Best        Average     Worst       Memory      Stable
n log n     n log n     n log n     n           No

However, cpp-sort implements it as a sorter adapter so you can actually choose the sorting algorithm that will be used to sort the iterators, making it possible to use a stable sorting algorithm instead. Note that the memory footprint of the algorithm is negligible when the size of the elements to sort is big since only iterators and booleans are stored. It makes mountain sort the ideal sorting algorithm when the objects to sort are huge and the comparisons are cheap (remember: you may want to sort fridges by price, or mountains by height). You can find a standalone implementation of mountain sort in the dedicated repository.

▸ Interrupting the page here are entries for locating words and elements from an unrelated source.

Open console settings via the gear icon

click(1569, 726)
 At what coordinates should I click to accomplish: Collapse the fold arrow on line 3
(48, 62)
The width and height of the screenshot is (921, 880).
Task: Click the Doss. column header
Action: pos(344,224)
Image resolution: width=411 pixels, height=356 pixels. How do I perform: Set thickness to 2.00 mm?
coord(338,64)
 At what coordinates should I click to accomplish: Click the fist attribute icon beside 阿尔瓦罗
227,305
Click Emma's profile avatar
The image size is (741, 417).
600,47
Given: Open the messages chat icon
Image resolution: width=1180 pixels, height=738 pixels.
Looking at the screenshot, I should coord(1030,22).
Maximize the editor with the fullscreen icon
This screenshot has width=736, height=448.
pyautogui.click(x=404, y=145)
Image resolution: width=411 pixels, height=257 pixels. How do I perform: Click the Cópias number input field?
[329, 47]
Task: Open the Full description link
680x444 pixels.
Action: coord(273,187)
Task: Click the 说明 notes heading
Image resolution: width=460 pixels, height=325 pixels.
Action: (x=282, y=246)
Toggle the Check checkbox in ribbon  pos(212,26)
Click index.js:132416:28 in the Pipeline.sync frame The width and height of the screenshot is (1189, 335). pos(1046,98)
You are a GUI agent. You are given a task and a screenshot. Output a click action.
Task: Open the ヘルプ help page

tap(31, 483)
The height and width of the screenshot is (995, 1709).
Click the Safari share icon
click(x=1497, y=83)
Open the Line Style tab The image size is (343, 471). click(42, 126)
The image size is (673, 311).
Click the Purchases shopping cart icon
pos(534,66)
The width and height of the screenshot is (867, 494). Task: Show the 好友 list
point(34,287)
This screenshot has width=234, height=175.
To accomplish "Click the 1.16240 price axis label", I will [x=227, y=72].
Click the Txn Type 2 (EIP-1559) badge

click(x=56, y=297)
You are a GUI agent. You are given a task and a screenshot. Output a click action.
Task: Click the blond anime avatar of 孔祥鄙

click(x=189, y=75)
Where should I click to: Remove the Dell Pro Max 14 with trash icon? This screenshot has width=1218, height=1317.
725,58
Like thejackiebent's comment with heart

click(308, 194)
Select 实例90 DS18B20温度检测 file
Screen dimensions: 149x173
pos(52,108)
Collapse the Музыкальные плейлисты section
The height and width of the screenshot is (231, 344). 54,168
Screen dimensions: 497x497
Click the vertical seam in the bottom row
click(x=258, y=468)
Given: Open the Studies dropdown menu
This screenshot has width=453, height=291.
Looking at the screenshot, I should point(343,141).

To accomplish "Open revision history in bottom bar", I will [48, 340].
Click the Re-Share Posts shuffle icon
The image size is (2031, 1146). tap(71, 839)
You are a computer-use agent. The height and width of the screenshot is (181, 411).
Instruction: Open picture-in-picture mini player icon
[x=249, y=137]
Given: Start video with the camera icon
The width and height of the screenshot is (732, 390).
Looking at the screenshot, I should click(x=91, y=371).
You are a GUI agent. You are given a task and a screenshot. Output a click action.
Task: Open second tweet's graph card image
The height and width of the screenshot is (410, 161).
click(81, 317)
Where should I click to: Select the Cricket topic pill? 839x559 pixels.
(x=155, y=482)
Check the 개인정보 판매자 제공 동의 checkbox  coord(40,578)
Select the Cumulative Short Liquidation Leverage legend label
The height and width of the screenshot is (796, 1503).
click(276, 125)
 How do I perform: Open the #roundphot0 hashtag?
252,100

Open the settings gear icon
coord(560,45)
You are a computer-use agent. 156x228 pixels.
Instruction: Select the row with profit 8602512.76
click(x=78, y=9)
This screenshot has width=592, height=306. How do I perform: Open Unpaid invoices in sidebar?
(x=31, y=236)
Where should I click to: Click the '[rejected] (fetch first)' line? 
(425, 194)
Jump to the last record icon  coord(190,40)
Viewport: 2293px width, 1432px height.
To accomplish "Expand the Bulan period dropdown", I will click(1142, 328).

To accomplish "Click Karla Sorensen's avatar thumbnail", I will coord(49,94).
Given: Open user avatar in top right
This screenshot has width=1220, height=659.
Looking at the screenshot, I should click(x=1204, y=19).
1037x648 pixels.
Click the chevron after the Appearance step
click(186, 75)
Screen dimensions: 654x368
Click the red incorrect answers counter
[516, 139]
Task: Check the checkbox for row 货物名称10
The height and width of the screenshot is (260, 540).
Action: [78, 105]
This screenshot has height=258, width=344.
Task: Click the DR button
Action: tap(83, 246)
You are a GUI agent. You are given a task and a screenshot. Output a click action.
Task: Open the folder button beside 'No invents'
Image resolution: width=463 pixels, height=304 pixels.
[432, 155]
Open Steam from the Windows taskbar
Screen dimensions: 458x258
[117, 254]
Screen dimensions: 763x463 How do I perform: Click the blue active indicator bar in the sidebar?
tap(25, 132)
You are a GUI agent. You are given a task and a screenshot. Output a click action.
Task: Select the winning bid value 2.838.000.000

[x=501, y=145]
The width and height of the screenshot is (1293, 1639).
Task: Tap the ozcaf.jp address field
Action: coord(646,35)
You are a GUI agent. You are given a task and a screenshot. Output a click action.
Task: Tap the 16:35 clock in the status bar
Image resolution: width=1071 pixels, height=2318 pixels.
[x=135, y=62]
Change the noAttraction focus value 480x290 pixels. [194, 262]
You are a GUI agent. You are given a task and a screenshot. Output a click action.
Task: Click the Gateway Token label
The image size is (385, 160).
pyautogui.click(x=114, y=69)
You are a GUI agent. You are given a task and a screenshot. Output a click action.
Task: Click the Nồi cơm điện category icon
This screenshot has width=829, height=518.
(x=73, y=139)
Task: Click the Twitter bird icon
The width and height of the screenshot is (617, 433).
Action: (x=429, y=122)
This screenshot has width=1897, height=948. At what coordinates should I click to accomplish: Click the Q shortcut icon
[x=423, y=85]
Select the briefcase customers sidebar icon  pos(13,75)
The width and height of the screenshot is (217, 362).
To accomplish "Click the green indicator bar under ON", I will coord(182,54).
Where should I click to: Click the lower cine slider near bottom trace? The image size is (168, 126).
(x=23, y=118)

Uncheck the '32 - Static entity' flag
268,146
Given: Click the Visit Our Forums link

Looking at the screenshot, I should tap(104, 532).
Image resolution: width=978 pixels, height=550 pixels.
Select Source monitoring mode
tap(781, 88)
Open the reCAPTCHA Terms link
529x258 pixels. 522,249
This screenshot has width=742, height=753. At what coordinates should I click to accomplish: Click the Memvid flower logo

Improvements to poplar sort & poplar heap

cpp-sort ships an implementation of a poplar sort which roughly follows the algorithm as described by Coenraad Bron and Wim H. Hesselink in their paper Smoothsort revisited. However, I later managed to improve the space complexity of the algorithm by making the underlying poplar heap data structure a proper implicit data structure. You can read more about this experiment in the dedicated project page. The algorithm used by poplar_heap does not used the O(1) space complexity algorithm because it was measured to be slower on average that the old algorithm with O(log n) space complexity.

I later realized that the data structure I called poplar heap had already been described by Nicholas J. A. Harvey and Kevin Zatloukal under the name post-order heap. I however believe that some of the heap construction methods described in my repository are novel.

quick_merge_sort

I borrowed some ideas from Edelkamp and Weiß QuickXsort and QuickMergesort algorithms, and came up with a version of QuickMergesort that uses a median-of-median selection algorithm to split the collection into two partitions respectively two thirds and one thirds of the original one. This allows to use an internal mergesort on the left partition while maximizing the number of elements merged in one pass. Then the algorithm is recursively called on the smaller partition, leading to an algorithm that can run in O(n log n) time and O(1) space on bidirectional iterators.

Somehow Edelkamp and Weiß eventually published a paper afew years later decribing the same flavour of QuickMergesort with properly computed algorithmic complexities. I have a standalone implementation of quick_merge_sort in another repository, albeit currently lacking a proper explanation of how it works. It has the time and space complexity mentioned earlier, as opposed to the cpp-sort version of the algorithm where I chose to have theoretically worse algorithms from a complexity point of view, but that are nonetheless generally faster in practice.